Guessing at how to combine these two Survival Functions is difficult. As such I'm using the SKLearn package to build a DecisionTree and a Naive-Bayes predictor using ONLY THESE PARAMETERS. This has the advantage of not directly biasing any future selection from these results. I'm also comparing this to a simple DummyClassifier which will guess that all patients return.


In [8]:
from sklearn.metrics import auc_score, zero_one_loss, roc_curve
from sklearn.tree import DecisionTreeClassifier, export_graphviz
from sklearn.cross_validation import cross_val_score, Bootstrap
from sklearn.naive_bayes import GaussianNB
from sklearn.svm import SVC
from sklearn.ensemble import AdaBoostClassifier
from sklearn.dummy import DummyClassifier
from sklearn.linear_model import LogisticRegression

X = ndata.dropna()[['CohortSF', 'PatSF']].values
y = ndata.dropna()['Returned'].values

In [9]:
import matplotlib.pyplot as plt
from collections import defaultdict

classifiers = [(DecisionTreeClassifier(), 'DecisionTree', 'r'),
               (GaussianNB(), 'NaiveBayes', 'g'),
               (AdaBoostClassifier(), 'Adaboost', 'c'),
               (LogisticRegression(), 'Logistic', 'k'),
               (DummyClassifier(), 'Dummy', 'b')]
plt.figure(figsize = (10,10))

losses = defaultdict(float)
nreps = 5
for train, test in Bootstrap(len(y), nreps):
    
    for pred, name, color in classifiers:
        fitted = pred.fit(X[train, :], y[train])
        pred_y = fitted.predict_proba(X[test, :])
        fpr, tpr, _ = roc_curve(y[test], pred_y[:,1])
        plt.plot(fpr, tpr, color, label=name)
        losses[name] += zero_one_loss(y[test], fitted.predict(X[test, :]))/nreps
    
plt.xlabel('False-Positive-Rate')
plt.ylabel('True-Positve-Rate')
plt.legend(['DecisionTree', 'NaiveBayes', 'Adaboost', 'Logistic', 'Dummy'], 'lower right');


The ROC curve is a commno method to look at the effectiveness of a classifier.
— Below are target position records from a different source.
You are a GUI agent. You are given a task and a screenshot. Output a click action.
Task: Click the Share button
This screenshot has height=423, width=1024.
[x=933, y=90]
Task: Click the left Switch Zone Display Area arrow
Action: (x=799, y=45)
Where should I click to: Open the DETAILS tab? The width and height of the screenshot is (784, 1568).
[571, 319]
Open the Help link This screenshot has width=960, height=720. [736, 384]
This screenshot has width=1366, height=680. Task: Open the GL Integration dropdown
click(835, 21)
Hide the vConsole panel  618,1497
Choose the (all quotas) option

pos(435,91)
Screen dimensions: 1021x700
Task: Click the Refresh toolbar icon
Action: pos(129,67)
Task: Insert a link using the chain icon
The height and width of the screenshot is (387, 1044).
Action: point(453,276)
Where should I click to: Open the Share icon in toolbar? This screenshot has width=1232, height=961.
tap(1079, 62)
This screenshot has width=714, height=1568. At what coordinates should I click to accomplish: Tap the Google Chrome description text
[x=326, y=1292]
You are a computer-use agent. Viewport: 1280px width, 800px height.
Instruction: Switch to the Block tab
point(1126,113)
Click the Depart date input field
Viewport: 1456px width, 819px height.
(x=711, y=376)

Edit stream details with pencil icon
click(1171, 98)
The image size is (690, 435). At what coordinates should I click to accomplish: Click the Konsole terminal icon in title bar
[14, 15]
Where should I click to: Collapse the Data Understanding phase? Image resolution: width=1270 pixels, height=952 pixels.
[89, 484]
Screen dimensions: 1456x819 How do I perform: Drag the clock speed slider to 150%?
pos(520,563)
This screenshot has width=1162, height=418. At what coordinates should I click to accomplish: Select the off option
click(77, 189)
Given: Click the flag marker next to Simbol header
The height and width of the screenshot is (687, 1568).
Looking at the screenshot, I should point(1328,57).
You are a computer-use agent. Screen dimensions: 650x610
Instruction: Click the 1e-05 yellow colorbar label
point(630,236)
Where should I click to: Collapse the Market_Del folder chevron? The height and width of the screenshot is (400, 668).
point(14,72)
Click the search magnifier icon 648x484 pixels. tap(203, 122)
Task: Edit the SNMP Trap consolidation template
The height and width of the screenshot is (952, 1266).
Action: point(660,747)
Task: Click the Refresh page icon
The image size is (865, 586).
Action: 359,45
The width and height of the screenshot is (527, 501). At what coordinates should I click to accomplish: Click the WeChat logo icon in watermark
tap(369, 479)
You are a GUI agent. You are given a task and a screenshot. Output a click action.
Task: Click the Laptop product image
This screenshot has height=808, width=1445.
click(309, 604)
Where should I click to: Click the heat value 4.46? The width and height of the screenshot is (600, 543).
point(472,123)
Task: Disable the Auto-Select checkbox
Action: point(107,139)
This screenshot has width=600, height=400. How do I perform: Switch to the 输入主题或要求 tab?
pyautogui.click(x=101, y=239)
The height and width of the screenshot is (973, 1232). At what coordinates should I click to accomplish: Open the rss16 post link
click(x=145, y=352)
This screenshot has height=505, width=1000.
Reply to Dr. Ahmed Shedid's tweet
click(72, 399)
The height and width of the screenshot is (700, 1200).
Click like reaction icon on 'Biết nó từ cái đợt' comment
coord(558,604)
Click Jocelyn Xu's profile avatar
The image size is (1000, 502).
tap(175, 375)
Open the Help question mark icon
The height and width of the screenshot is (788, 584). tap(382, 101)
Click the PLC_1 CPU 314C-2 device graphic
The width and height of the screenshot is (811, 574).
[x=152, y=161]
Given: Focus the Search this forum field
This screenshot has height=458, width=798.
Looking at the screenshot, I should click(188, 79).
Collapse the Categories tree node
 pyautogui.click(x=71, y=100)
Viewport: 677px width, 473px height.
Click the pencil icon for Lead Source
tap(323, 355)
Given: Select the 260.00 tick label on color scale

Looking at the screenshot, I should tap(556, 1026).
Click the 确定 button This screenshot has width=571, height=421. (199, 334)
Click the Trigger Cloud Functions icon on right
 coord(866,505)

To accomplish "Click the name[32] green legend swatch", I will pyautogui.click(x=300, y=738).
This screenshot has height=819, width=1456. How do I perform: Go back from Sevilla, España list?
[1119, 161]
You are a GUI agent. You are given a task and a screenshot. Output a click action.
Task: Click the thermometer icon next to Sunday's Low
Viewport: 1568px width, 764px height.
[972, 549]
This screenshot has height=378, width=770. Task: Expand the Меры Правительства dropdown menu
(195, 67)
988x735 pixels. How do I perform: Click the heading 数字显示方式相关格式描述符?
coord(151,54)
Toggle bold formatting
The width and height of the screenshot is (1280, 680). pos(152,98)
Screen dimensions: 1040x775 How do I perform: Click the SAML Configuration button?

It measures the trade-off between True-Positves and False-Negatives. The larger the Area Under the Curve the better the score. A random coin flip would have an area of 0.5 (the blue line).


In [10]:
scores = numpy.array([losses[name] for name in ['DecisionTree', 'NaiveBayes', 'Adaboost', 'Logistic', 'Dummy']])
plt.bar([1, 2, 3,4,5], scores, width = 0.5)
plt.ylabel('%Miss-classified')
plt.xticks([1.25,2.25,3.25,4.25,5.25], ['DecisionTree', 'NaiveBayes', 'Adaboost', 'Logistic', 'Dummy']);


This graph shows the effectiveness of each of the three methods. The y-axis represents the fraction of miss-classified samples (averaged over 5 trials). We can see that the DecisionTree has only a 3% likelihood of mis-classifying a patient as return or not return. We can use this classifier to prioritize which patients we call for return visits.


In [11]:
def expand_sf_data(inpat):
    dates = pd.date_range('1/1/2013', periods = 30, freq = 'M')
    if len(inpat) > 3:
        mu = inpat['DiffDate'].mean()
        st = inpat['DiffDate'].std()
        obj = norm(loc=mu, scale=st)
    else:
        obj = norm(loc=pat_mu, scale=pat_std)
    
    outdata = pd.DataFrame(columns = ['CohortSF', 'PatSF', 'LastVisit', 'DiffDays'],  
                           index = pd.Index(dates, name = 'Date'))
    
    try:
        ldate = inpat.iloc[-2]['Date']
        lvisit = inpat.index[-2][1]
    except IndexError:
        lvisit = 'R01'
        ldate = inpat.iloc[0]['Date']
    
    outdata['LastVisit'] = lvisit
    
    for date in dates:
       
        diff_date = (date - ldate).days

        outdata.ix[date]['CohortSF'] = cohort_norm[lvisit].sf(diff_date)
        outdata.ix[date]['PatSF'] = obj.sf(diff_date)
        outdata.ix[date]['DiffDays'] = diff_date
        
    return outdata

edata = odata.groupby(level=0).apply(expand_sf_data)

In [12]:
X = ndata.dropna()[['CohortSF', 'PatSF']].values
y = ndata.dropna()['Returned'].values
predictor = AdaBoostClassifier().fit(X,y)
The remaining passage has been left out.